[Aim of the task] Begin at the line where "Image resolution: width=1456" appears and reproduce exactly every line through the end of the data below, both included, skipping pictures.

Collected data:
==================================================

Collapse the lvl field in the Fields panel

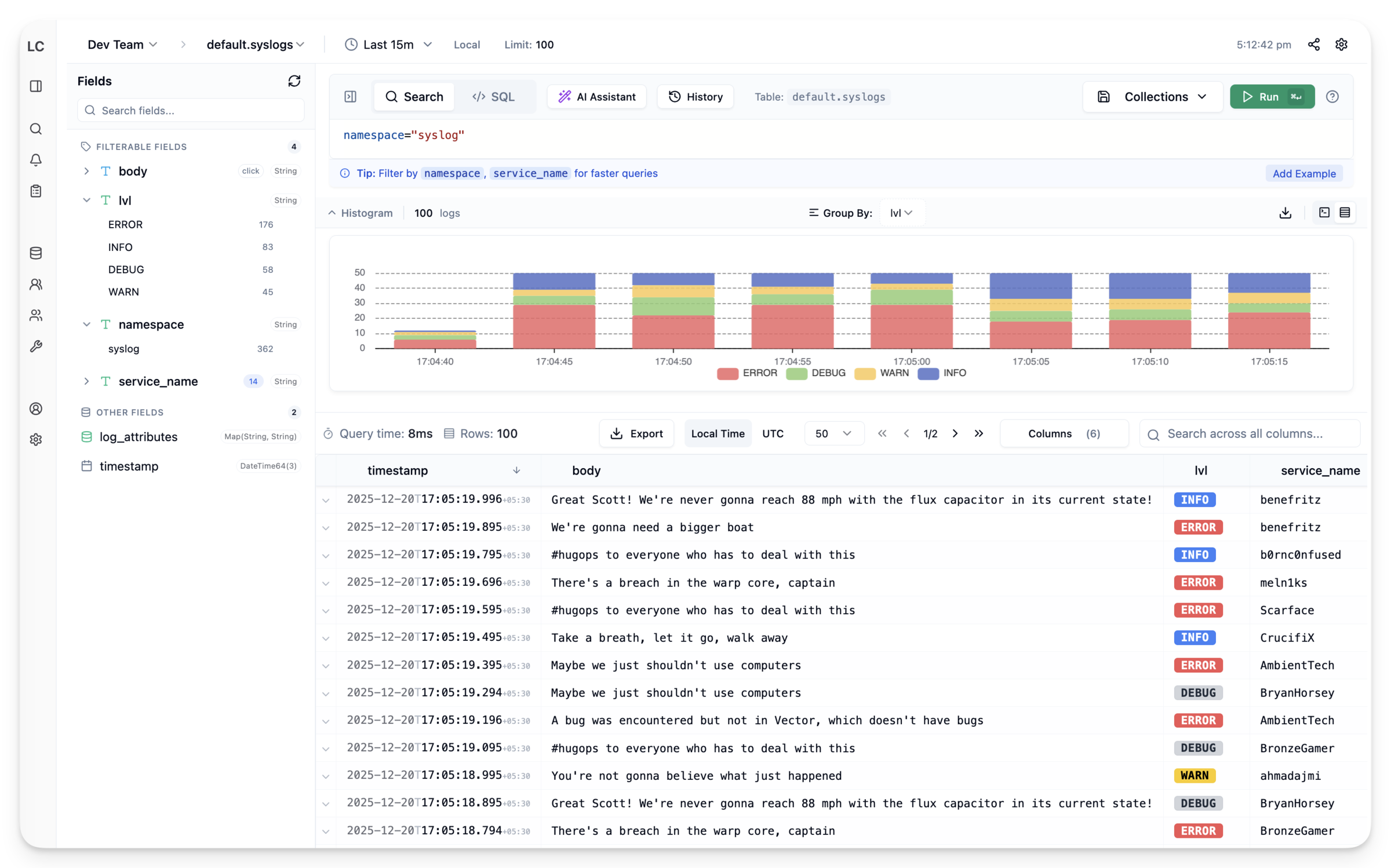87,200
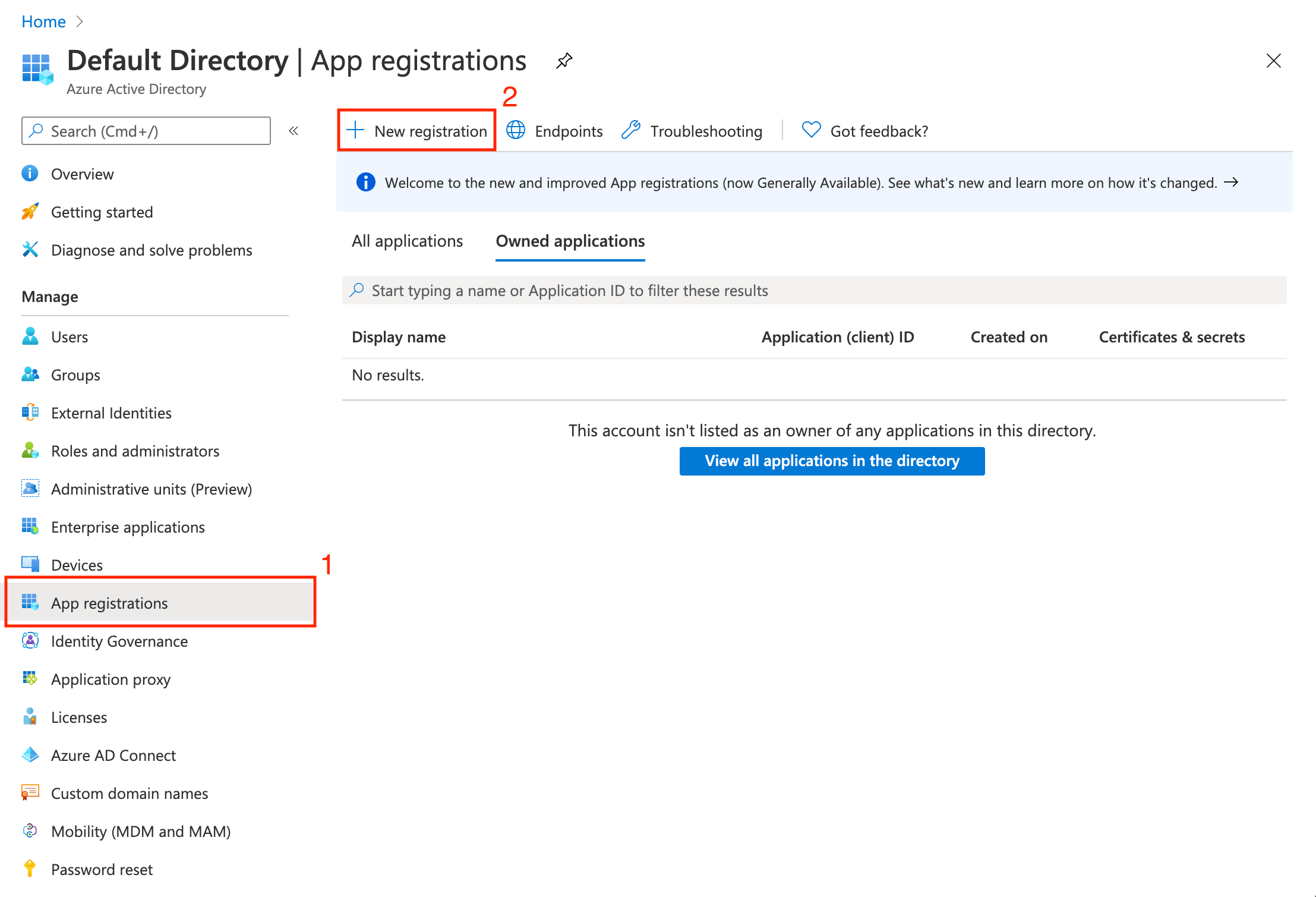Select the App registrations sidebar icon
This screenshot has width=1316, height=897.
click(x=30, y=602)
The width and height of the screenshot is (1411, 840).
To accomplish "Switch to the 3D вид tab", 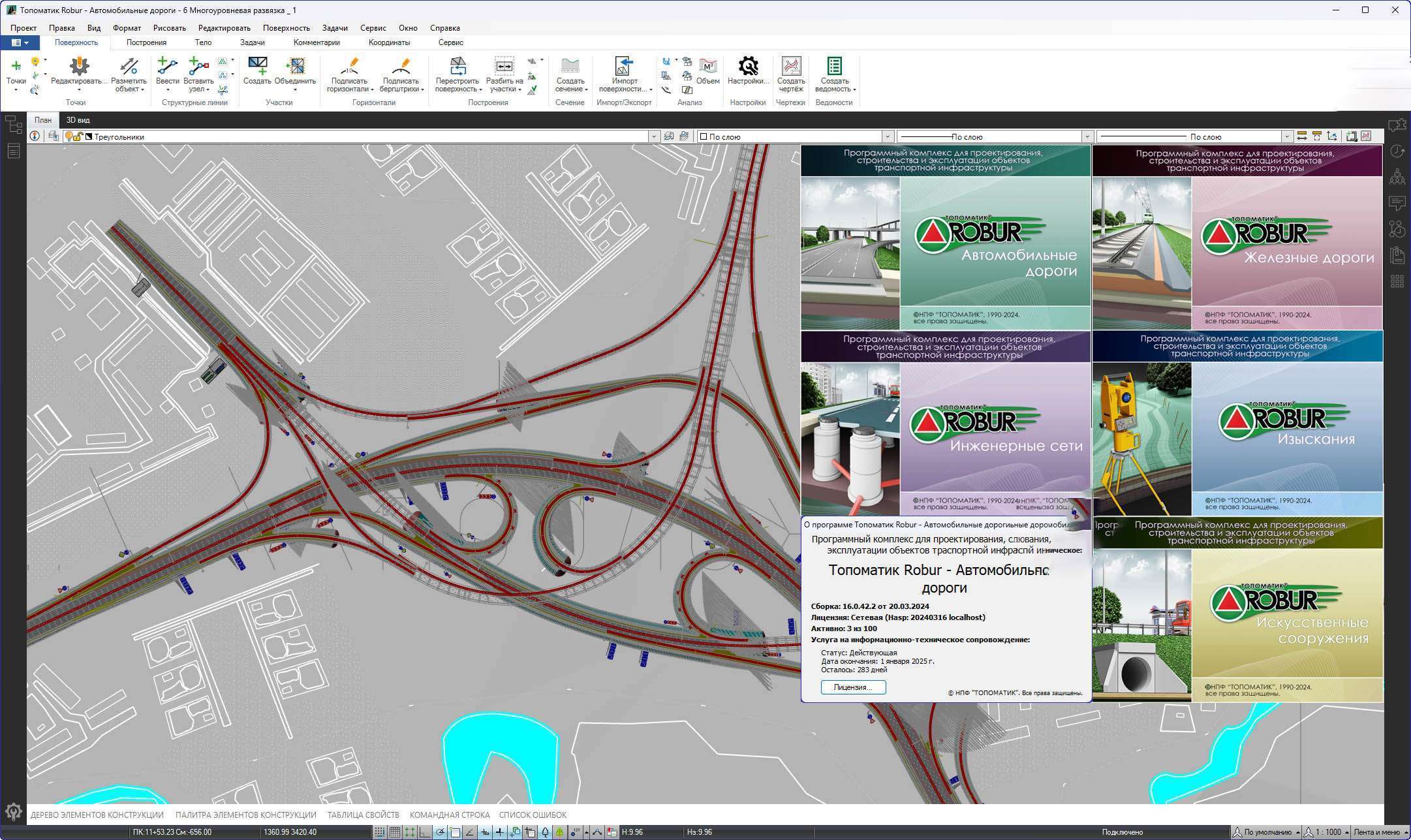I will point(78,120).
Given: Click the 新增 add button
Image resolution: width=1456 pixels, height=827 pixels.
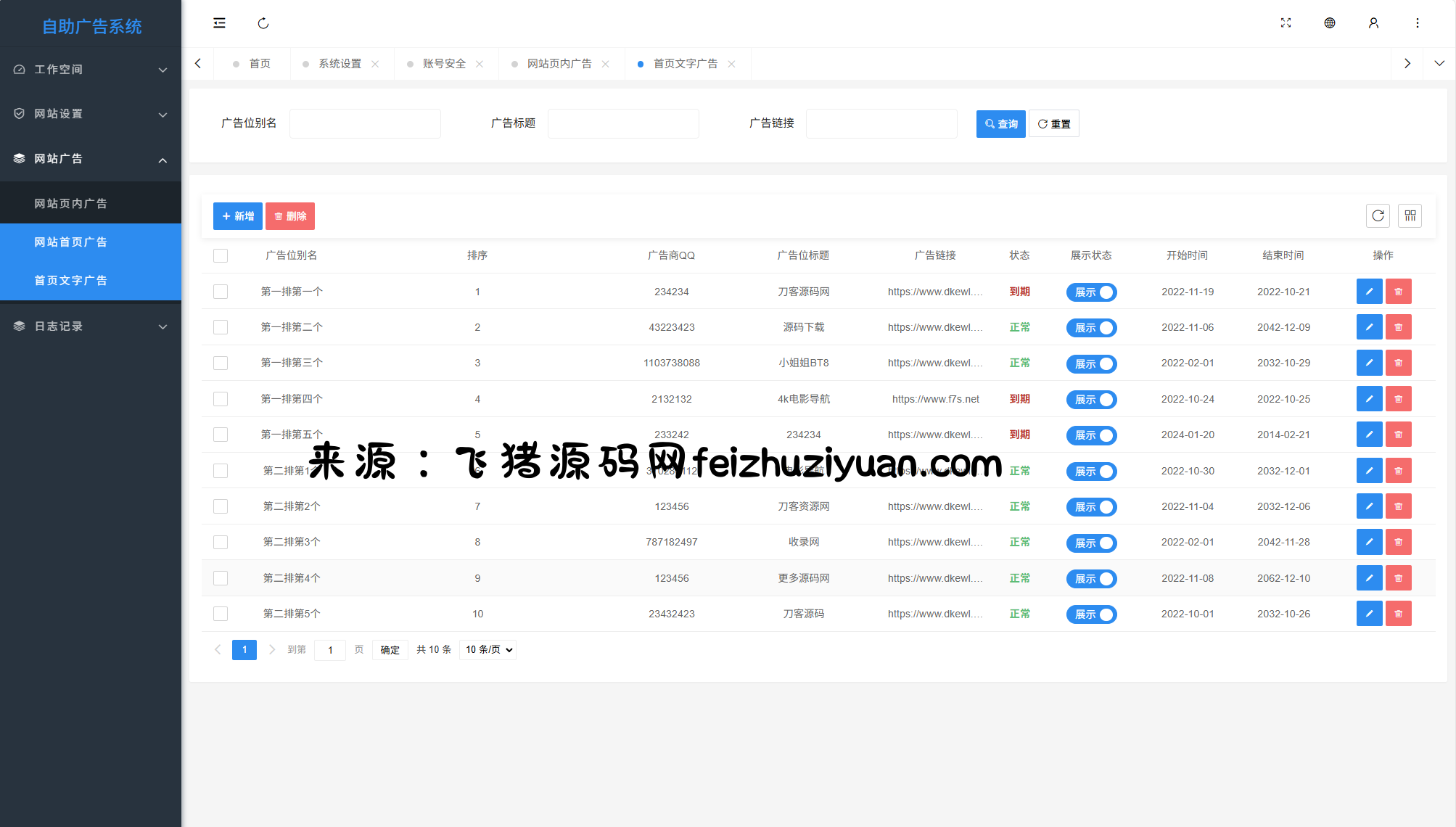Looking at the screenshot, I should pyautogui.click(x=238, y=216).
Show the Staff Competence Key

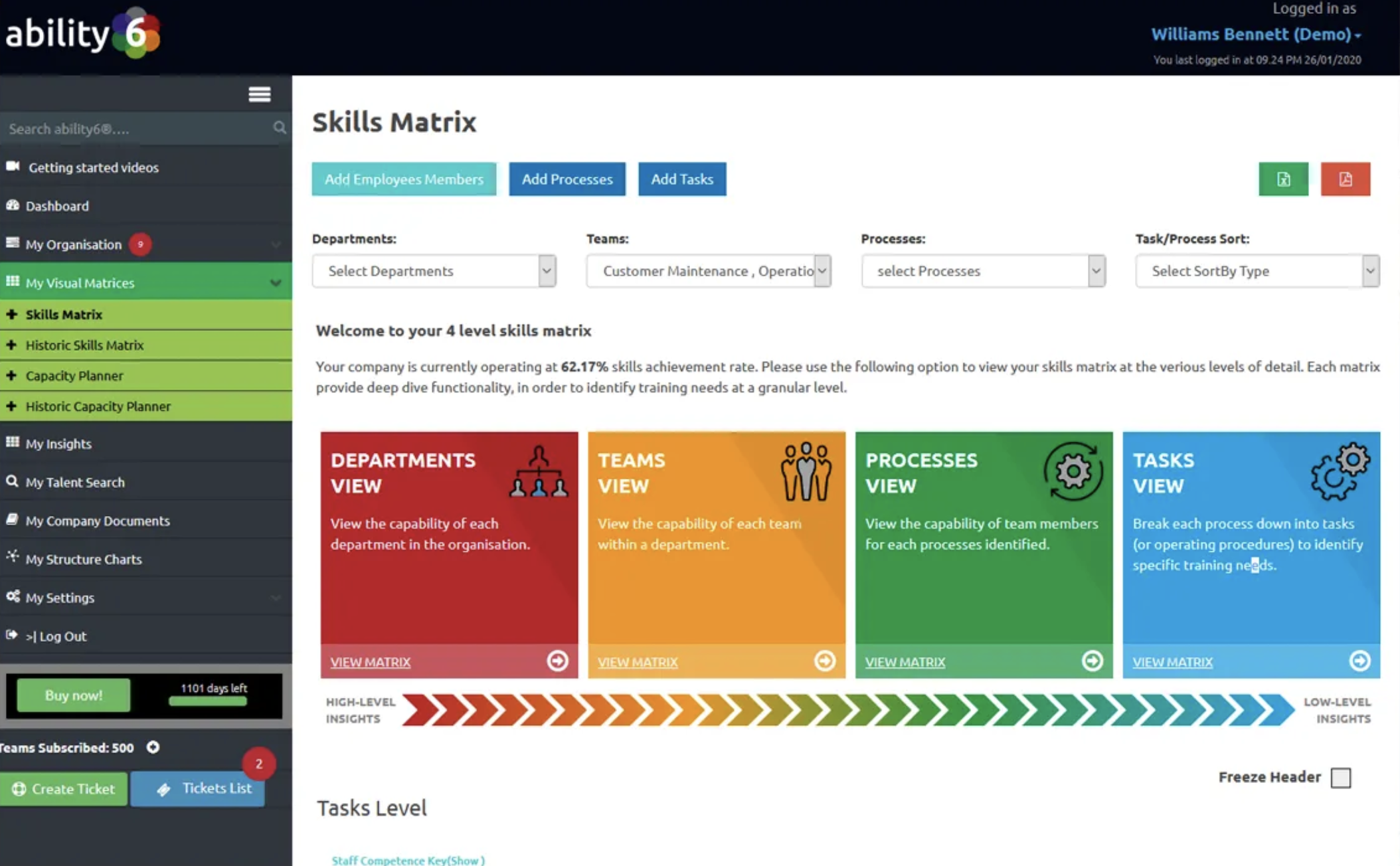tap(408, 860)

==================================================

[Answer section]
Image resolution: width=1456 pixels, height=827 pixels.
Looking at the screenshot, I should pyautogui.click(x=238, y=216).
Show the Staff Competence Key

tap(408, 860)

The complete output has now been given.